Testemunhas dizem-se forçadas a mentir no caso do jovem morto pela polícia

Autoridades estão a ser acusadas de terem inventado uma história para justificar o tiroteio que matou um jovem de 17 anos

Três testemunhas interrogadas no decorrer da investigação sobre a morte de Laquan McDonald afirmam terem sido ameaçadas e obrigadas, pela polícia de Chicago, a alterarem os seus depoimentos. Segundo os advogados da família da vítima, as autoridades forçaram as testemunhas a confirmar a versão oficial dos factos.

Laquan McDonald foi morto pela polícia de Chicago, Estados Unidos, a 20 de outubro de 2014, com 16 tiros. O jovem negro tinha 17 anos e a sua morte provocou uma onda de contestação e vários protestos no estado de Illinois.

As ameaças por parte das autoridades foram denunciadas num documento de mais de três mil páginas sobre o caso, segundo a CNN. Os advogados dos familiares de Laquan McDonald acusam ainda a polícia de ter inventado uma história que as testemunhas e vários agentes foram obrigados a confirmar.

"Não foram só os agentes na rua," explicou o advogado Jeffrey Neslund à CNN, acrescentado que também "o tenente, sargento e detetives" do caso mentiram. "Foi divulgada uma falsa história pela polícia com mentiras inteiramente ditas para disfarçar um tiroteio ilegal", continuou o advogado.

Jason Van Dyke, o agente da polícia condenado em novembro de 2015 pelo homicídio de Laquan McDonald, afirmou que disparou pois temia pela sua vida no momento. O jovem de 17 anos tinha uma faca.

Um vídeo gravado pelas câmaras nos carros patrulhas e divulgado no ano passado mostra McDonald a correr, aparentemente, a afastar-se de um grupo de agentes, quando foi atingido pela primeira vez. Depois, vê-se o jovem estendido no chão, onde aparentemente é baleado mais vezes, e um agente não identificado a aproximar-se e chutar uma faca que McDonald segurava na mão. Havia pelo menos cinco agentes da polícia de Chicago na cena.

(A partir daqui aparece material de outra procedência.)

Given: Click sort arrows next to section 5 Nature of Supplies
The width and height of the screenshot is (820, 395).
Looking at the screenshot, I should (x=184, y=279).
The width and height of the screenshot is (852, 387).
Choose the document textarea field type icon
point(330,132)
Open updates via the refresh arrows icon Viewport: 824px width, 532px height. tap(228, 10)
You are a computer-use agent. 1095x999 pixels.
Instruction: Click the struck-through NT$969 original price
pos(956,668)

Reproduzimos aqui o vídeo - atenção: pode impressionar as pessoas mais sensíveis:

Jason VanDyke foi o primeiro polícia na cidade de Chicago em 35 anos a ser condenado por homicídio devido a um incidente ocorrido durante o serviço. Segundo o The Guardian, nos primeiros oito dias do ano 2016 12 pessoas morreram pelas mãos ou sob custódia da polícia nos Estados Unidos.

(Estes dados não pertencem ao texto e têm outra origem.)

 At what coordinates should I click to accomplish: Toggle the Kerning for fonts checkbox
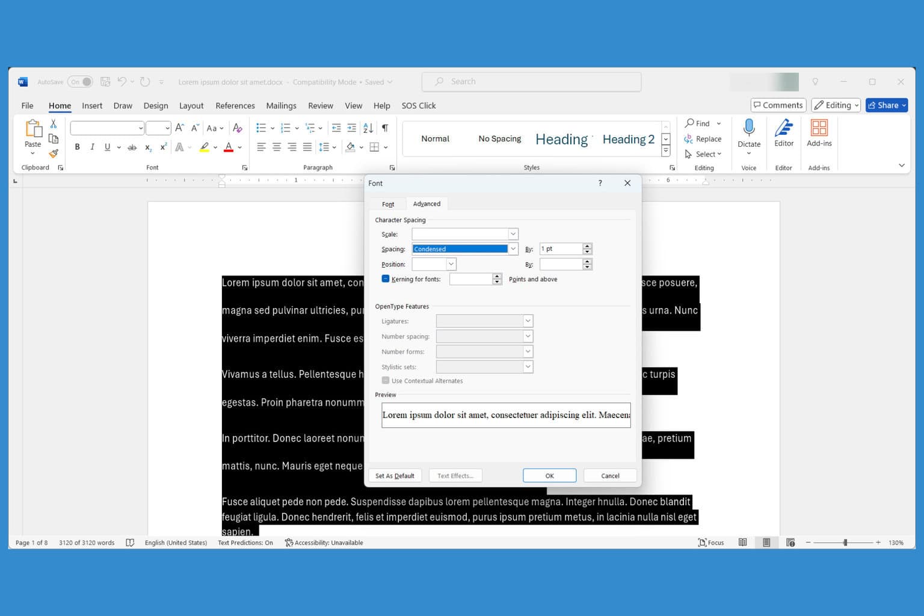coord(386,279)
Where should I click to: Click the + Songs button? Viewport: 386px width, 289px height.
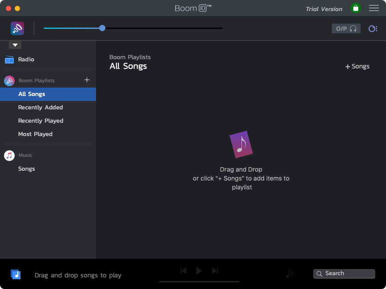(357, 66)
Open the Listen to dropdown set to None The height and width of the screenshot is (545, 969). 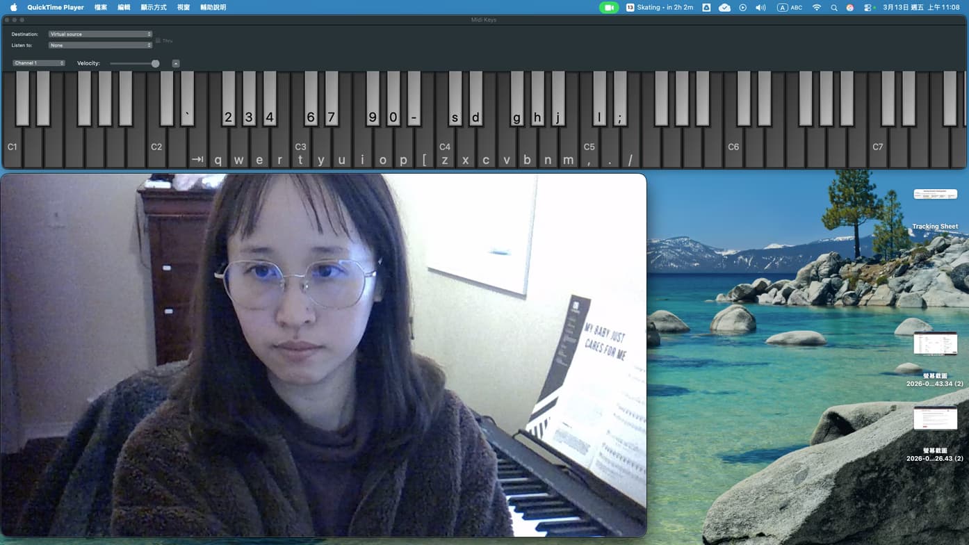pos(99,44)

Segundo o advogado, um dos motoristas que assistiu à cena com o filho foi mandado embora do local pela polícia ou seria preso. Outras três testemunhas, incluindo uma mulher, que se encontravam perto, num restaurante Burger King, e dizem ter assistido ao tiroteio, foram levadas para a esquadra da polícia e interrogadas durante horas em separado. Um deles contou ao advogado que o polícia estava "visivelmente zangado" e, quando ele contava o que tinha visto o polícia respondia: "Não, estás errado". "Um dos agentes disse que me ia apanhar", afirmou o advogado à CNN, citando a mulher que diz ter visto tudo.

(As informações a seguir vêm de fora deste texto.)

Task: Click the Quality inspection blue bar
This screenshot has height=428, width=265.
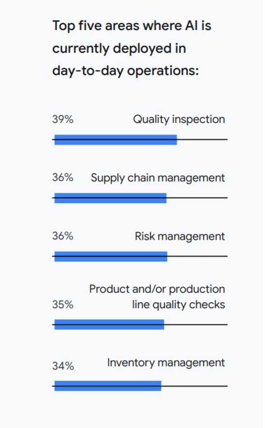Action: coord(116,140)
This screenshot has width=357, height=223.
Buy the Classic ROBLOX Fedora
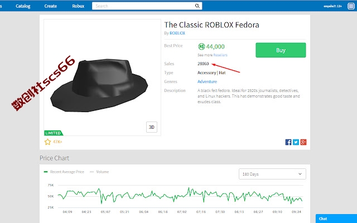pos(281,50)
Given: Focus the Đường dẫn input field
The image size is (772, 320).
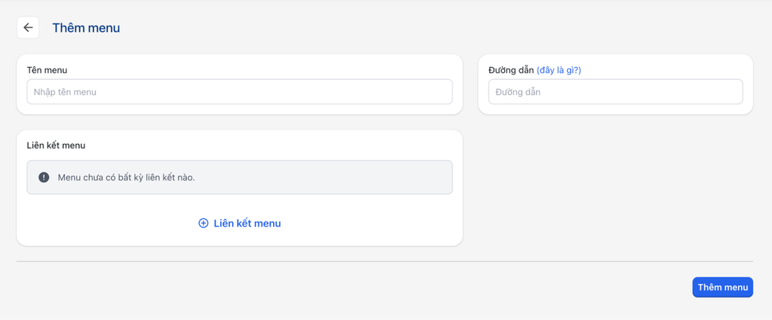Looking at the screenshot, I should (615, 92).
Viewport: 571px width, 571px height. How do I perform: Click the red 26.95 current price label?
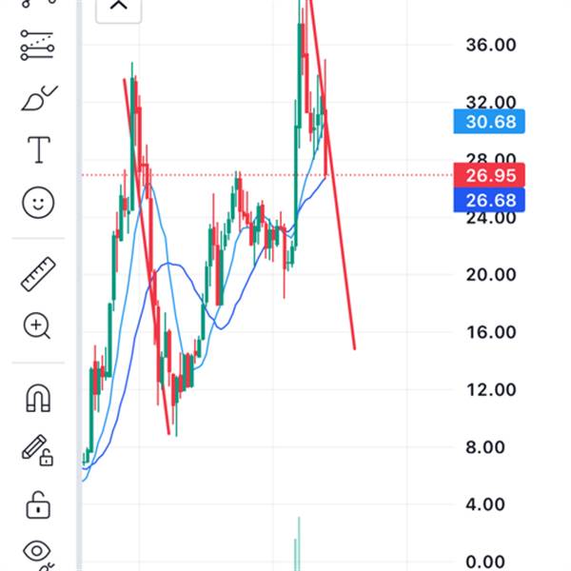[x=489, y=175]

Por outro lado, durante a investigação, quando os advogados pediram para examinar os depoimentos das testemunhas foi-lhes dito que não havias testemunhas viáveis. Segundo as informações agora fornecidas no relatório, três pessoas que estavam próximo do local afirmaram à polícia que, ou não tinham visto e ouvido nada, ou só repararam na cena quando Laquan McDonald já estava morto no chão. Outras duas contaram que viram a perseguição policial mas não o tiroteio.

Segundo Joey Jackcon, analista criminal da CNN, este tipo de acusações pode afetar gravemente a imagem da polícia de Chicago pelo envolvimento de agentes de vários níveis. "A questão que se torna importante é: Quem sabia sobre isto?"